▶ **Task instructions**:
Extract the lines starting with the line that contains "The height and width of the screenshot is (708, 1051)." and going on through the line that contains "Action: [384, 54]", both included, and repeat them without any change.

[Items from a data source]
+++++
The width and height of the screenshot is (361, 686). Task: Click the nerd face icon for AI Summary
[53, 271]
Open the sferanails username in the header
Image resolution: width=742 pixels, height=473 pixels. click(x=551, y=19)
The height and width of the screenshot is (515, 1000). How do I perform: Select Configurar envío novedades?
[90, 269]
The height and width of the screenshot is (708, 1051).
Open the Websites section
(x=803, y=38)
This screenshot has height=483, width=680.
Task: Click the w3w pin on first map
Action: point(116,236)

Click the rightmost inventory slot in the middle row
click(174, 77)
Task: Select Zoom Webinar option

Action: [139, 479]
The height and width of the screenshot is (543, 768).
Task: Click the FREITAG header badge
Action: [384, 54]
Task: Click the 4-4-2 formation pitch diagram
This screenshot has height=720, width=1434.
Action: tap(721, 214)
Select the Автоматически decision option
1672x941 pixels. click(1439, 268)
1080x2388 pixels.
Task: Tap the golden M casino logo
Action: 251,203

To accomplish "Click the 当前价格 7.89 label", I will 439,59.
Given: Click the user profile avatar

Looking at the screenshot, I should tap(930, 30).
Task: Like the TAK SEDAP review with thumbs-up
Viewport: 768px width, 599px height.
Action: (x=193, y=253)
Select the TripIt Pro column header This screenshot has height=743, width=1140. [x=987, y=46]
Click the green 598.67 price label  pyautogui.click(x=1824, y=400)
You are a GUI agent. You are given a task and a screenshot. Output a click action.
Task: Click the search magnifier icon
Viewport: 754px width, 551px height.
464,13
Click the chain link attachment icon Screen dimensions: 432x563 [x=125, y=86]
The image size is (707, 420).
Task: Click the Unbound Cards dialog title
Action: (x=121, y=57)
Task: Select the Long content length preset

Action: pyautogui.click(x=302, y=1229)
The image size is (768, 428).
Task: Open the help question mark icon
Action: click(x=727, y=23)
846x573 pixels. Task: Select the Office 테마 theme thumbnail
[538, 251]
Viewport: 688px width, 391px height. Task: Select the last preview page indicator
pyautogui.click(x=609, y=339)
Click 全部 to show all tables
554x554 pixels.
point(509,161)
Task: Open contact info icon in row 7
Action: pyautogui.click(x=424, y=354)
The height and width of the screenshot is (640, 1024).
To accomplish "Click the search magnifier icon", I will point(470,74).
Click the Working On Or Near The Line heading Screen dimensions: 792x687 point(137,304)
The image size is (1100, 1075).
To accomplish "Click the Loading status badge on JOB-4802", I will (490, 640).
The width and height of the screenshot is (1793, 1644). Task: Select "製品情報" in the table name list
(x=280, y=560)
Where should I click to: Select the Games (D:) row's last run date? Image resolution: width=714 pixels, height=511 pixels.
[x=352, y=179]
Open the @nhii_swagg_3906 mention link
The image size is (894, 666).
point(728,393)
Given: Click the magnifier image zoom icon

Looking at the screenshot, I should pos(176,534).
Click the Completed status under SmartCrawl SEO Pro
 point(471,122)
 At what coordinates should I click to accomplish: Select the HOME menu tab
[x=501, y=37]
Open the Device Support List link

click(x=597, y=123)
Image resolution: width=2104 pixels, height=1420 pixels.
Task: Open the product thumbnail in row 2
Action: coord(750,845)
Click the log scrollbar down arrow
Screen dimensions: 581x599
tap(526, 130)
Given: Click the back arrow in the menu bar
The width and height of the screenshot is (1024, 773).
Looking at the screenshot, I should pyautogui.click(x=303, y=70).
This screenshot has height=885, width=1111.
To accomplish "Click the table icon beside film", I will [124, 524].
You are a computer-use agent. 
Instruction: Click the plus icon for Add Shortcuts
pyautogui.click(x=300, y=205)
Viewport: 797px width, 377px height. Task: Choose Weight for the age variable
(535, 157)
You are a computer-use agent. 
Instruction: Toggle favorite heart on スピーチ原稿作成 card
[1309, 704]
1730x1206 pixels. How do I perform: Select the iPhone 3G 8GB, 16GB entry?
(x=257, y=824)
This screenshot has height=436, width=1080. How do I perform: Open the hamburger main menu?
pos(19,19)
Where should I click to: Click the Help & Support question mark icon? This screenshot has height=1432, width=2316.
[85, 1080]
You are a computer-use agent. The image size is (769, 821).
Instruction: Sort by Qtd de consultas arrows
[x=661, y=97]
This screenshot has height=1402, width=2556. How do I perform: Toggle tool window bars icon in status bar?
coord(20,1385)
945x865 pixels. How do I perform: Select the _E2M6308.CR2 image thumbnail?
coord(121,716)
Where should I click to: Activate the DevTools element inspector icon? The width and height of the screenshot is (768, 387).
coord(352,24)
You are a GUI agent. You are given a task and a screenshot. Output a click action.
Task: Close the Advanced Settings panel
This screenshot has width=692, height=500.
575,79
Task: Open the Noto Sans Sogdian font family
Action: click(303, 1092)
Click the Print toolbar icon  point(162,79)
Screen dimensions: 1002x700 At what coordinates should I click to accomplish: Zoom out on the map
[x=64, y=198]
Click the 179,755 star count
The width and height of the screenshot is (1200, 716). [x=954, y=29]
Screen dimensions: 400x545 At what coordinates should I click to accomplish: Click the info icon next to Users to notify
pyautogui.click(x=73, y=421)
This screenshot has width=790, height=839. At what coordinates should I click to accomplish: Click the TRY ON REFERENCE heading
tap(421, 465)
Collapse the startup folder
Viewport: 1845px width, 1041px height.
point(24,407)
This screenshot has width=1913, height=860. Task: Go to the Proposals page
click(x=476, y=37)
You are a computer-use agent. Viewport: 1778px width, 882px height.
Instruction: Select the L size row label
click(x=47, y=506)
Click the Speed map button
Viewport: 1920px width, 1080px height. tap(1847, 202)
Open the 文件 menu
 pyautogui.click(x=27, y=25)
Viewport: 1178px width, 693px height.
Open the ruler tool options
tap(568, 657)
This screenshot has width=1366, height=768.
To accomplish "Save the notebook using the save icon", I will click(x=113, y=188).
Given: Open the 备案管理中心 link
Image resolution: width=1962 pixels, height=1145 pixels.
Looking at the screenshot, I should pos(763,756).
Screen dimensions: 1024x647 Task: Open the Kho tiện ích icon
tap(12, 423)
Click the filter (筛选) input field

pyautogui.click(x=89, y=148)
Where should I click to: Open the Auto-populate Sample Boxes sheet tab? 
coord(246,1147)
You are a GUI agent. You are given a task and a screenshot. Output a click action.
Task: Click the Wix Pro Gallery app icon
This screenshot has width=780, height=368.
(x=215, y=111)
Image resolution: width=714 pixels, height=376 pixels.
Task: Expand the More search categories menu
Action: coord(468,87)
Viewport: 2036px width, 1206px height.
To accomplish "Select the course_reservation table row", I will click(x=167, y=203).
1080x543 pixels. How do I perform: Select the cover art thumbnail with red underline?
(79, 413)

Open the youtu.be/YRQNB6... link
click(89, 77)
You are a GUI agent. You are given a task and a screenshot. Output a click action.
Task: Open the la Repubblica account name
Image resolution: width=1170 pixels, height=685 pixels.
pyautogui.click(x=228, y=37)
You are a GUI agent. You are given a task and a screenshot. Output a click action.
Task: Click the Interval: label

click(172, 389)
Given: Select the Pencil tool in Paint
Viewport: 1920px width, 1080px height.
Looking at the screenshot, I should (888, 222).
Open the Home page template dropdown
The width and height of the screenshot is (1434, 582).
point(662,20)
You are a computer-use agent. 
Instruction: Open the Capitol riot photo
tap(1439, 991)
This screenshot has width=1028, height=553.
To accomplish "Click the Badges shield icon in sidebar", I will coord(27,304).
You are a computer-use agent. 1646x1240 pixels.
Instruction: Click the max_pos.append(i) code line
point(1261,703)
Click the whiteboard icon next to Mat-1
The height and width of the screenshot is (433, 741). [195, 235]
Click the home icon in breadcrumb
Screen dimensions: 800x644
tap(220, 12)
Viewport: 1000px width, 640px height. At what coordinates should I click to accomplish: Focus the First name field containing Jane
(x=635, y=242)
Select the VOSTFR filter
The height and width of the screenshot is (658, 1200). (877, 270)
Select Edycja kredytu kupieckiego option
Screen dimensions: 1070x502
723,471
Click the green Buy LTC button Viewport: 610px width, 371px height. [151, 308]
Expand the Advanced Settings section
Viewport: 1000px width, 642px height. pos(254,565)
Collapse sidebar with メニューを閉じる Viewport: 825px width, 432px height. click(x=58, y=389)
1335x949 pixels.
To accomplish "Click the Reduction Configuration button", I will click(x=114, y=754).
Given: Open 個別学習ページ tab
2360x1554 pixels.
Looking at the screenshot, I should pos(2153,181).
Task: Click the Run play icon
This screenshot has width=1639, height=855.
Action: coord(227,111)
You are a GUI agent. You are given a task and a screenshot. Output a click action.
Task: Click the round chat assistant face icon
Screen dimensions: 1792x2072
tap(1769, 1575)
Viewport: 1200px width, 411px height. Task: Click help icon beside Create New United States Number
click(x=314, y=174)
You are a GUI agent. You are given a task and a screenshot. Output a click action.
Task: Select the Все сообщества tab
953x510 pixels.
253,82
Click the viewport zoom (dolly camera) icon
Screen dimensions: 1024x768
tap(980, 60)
+++++
▶ **Expected output**:
The height and width of the screenshot is (708, 1051).
Open the Websites section
(x=803, y=38)
This screenshot has height=483, width=680.
Task: Click the w3w pin on first map
Action: point(116,236)

Click the rightmost inventory slot in the middle row
click(174, 77)
Task: Select Zoom Webinar option

Action: [139, 479]
The height and width of the screenshot is (543, 768).
Task: Click the FREITAG header badge
Action: [384, 54]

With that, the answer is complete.